The confusion matrix is a table which shows the confusion between the actual category (where the sample was tagged) and the predicted category (the category predicted by the classifier).
The above example is a confusion matrix for news articles across six different categories (on each axis.) You can see that where the red arrow is pointing 130 samples were tagged as Living but were predicted as Arts & Culture. This indicates that the module is having a tough time discerning between the two categories, and if not retrained (with more samples or by cleaning the existing tags), the module will continue to operate with this confusion.
Note that you always want all numbers greater than 0 to be in the blue diagonal of the matrix.
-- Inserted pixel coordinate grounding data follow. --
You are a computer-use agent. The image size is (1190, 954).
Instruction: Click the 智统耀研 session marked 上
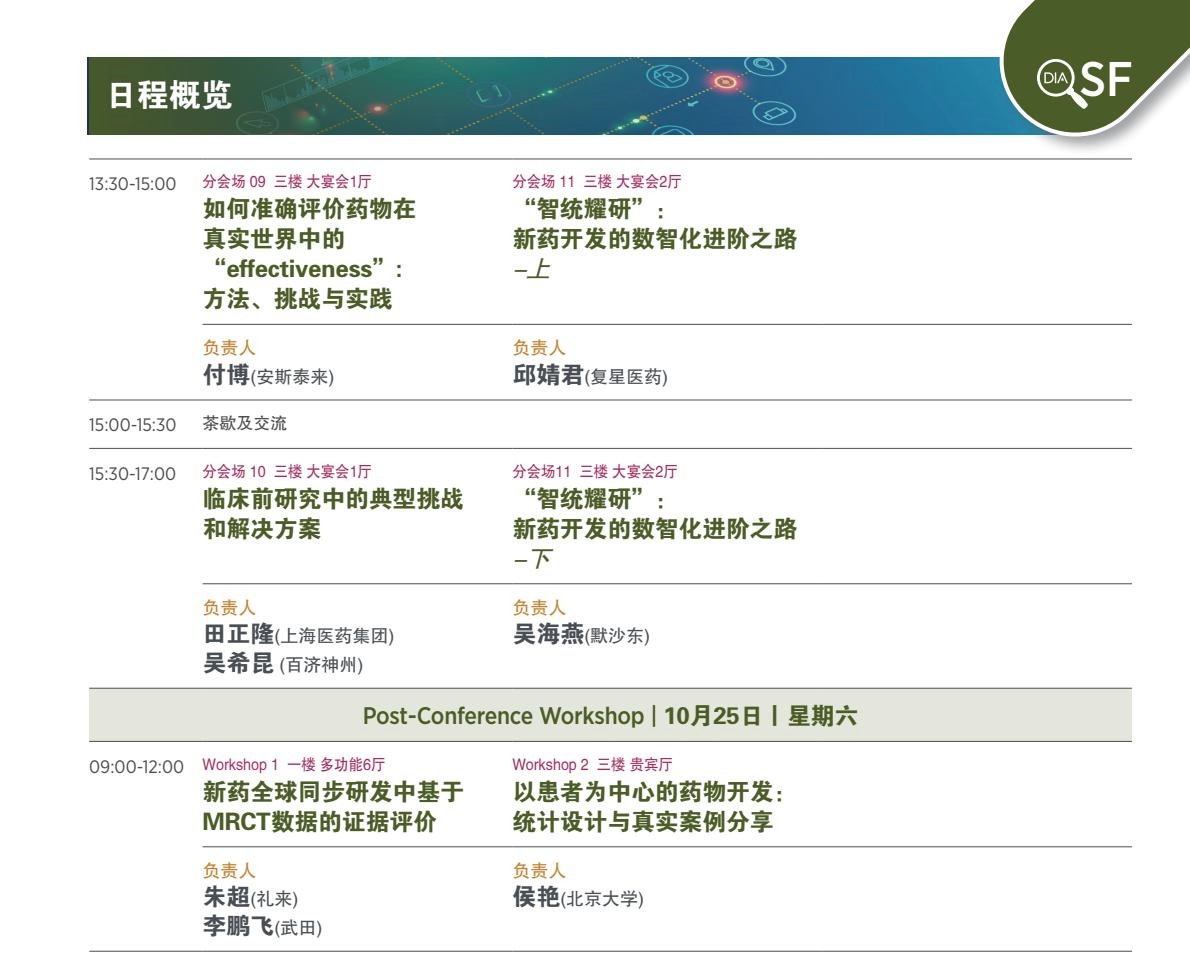pyautogui.click(x=654, y=240)
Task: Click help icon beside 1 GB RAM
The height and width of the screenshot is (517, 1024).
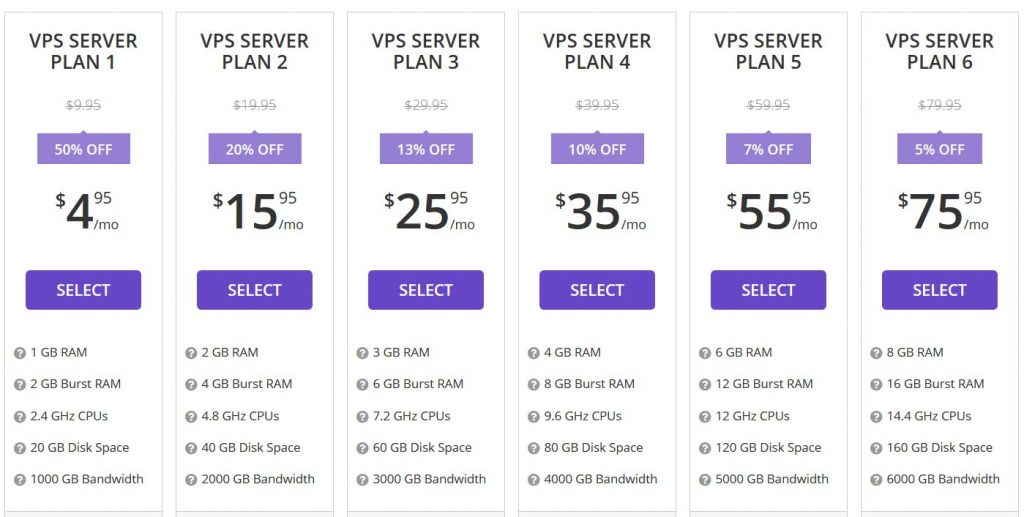Action: [20, 353]
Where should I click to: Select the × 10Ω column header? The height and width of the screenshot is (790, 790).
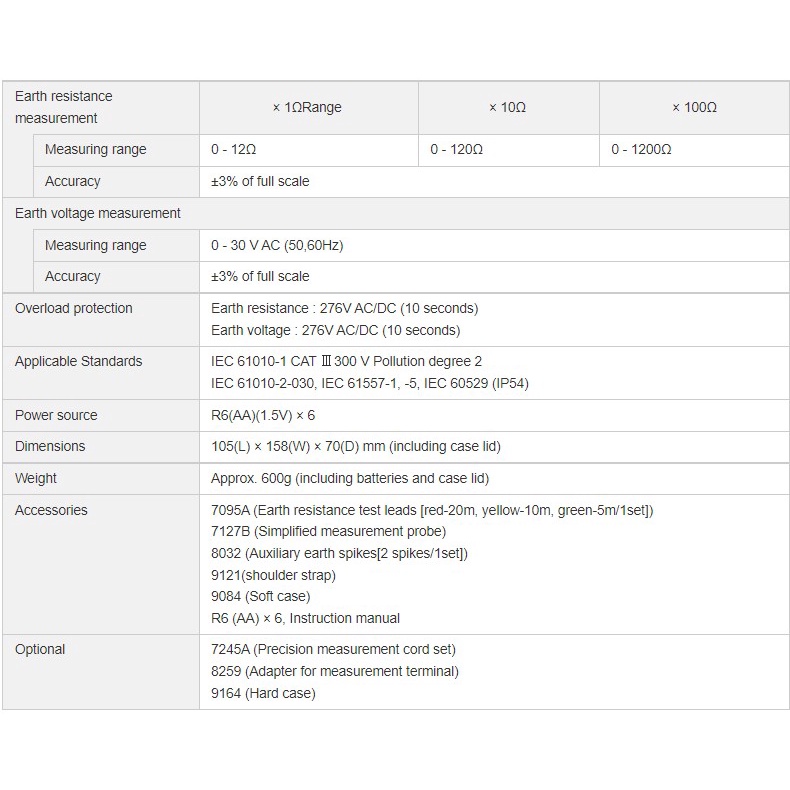click(x=508, y=107)
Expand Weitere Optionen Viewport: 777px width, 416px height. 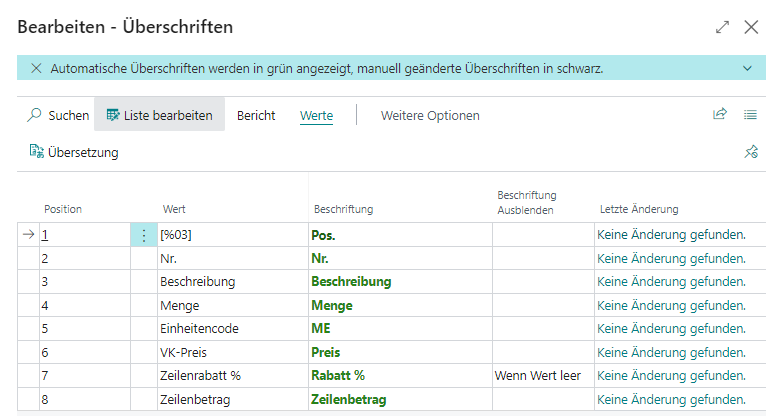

That means that your classifier works with 100% accuracy (100% of precision and 100% of recall in all of the involved categories). Red numbers indicate confusions that are substantially larger, and large red numbers are good candidates to start improving your classifier.
The confusion matrix is created by partitioning the dataset into 4 disjoint subsets and performing k-fold crossvalidation. Basically consists in training and testing 4 different models, each one, trained on 3/4 of the data and tested on 1/4 of the remaining data.
You can click the numbers in the matrix to see the corresponding samples in the Samples section. For example, if you click in the red 49 you’ll see something like this:
You can see the samples that were tagged as /Arts & Cultue but were predicted as Living at testing time.